===== ENTRIES SUPPLIED
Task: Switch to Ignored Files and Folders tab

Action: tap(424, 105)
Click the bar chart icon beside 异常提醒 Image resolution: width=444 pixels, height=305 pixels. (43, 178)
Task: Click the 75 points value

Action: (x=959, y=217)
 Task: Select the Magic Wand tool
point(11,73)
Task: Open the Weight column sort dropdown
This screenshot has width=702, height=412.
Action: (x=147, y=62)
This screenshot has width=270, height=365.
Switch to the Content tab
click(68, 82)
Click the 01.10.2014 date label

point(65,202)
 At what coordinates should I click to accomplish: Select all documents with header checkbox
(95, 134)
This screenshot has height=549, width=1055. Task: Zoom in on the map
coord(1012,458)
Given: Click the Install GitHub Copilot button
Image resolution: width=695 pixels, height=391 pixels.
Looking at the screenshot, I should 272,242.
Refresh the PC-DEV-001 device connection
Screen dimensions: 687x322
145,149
==========
= WHAT YOU WILL DO =
Starting at the line that contains "This screenshot has height=549, width=1055.", transcribe every line through the last line of the entries above, exactly, and nothing else.

= ANSWER BELOW =
This screenshot has height=549, width=1055. Task: Zoom in on the map
coord(1012,458)
Given: Click the Install GitHub Copilot button
Image resolution: width=695 pixels, height=391 pixels.
Looking at the screenshot, I should 272,242.
Refresh the PC-DEV-001 device connection
Screen dimensions: 687x322
145,149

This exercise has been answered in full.